I have done the tour of blogs who did LOL day and the ones who didn't. I have read all the comments - and thoughts - and some of what I read touched a chord inside me. Like - answering the comments left on my blog.
I don't answer the comments - oh sometimes I do - most of the time I don't. Rude - downright rude !! I should know better!! If someone comes and reads and takes 2 minutes to leave a comment I SHOULD respond to it - no excuses allowed. Of course I often wonder if anyone comes back to see if I have answered - someone told me they don't....... which then made me think most don't. But Ordalie (god bless her) she keeps me honest.
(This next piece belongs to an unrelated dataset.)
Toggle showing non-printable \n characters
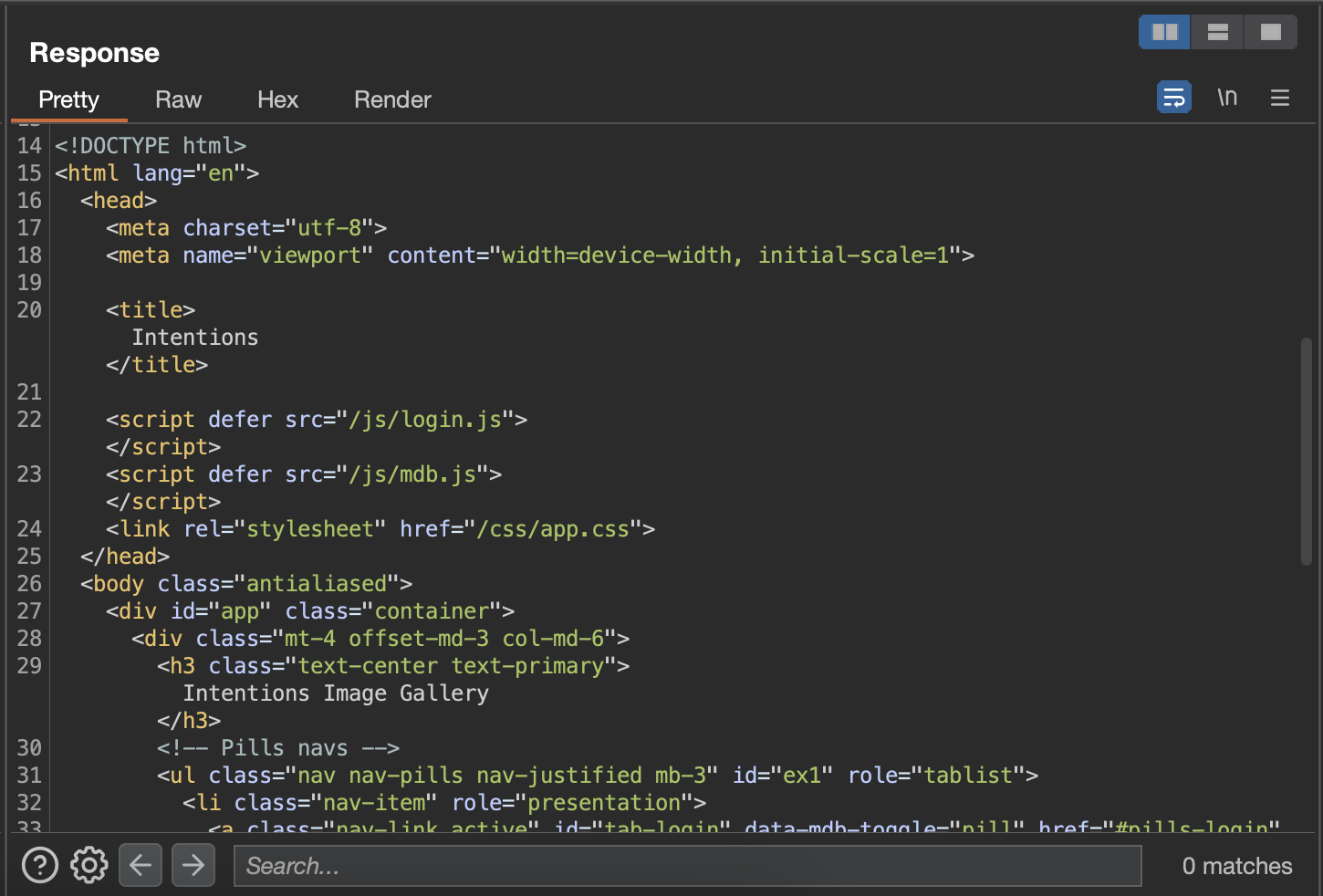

If she comments/asks a question and I don't answer it - she gives me a gentle nudge (sometimes not so gentle a nudge)
I promise from now on - to answer the comments...... even if it is nothing more than a simple "thank you"
And all this thinking about lurkers - got me to wondering where folks have gone...
Mr. Upton OGood used to comment from time to time.. he even has/had his own blog - a blog that made me think (sometimes till my thinker hurt) ........ not only has he disappeared from my comment section - I can't find hide nor hair of his blog... (of course it doesn't help that for some reason I can't find the bookmark for his blog either - le sigh)
Then there was a wonderful woman who shared a heart wrenching story via email about being crippled (inspired by a blog entry I did on my fairy who fell from her perch and broke both her feet and how W fixed her) And then who later on would write to me to correct my Japanese/Chinese ......... which led me to believe she must be of Asian origin.
Then there was magadala - who had a wonderful blog for the longest time - who answered all my stupid questions when I was new at all this - who just sorta kinda disappeared. Until last year when I was so sick and in hospital for so long - and W was posting updates - and suddenly there she was commenting on a post - I never told her - but her post made me cry...... a voice from my past reaching out .........
Soudrire who was my very first mentor - lived in California - and I lost track of her after her Master died - and have no idea where she is ...........
And oh so many more - who have touched my life through this blog - who became like friends (real friends) and then disappeared.
Ahh well - just thoughts on being stuck on LOL day - and a promise that I will respond to any and all comments from now on.........
Oh and a new icon on the left side of the page - to remind you and me - that I do indeed love my lurkers - cause if no one came would I still write???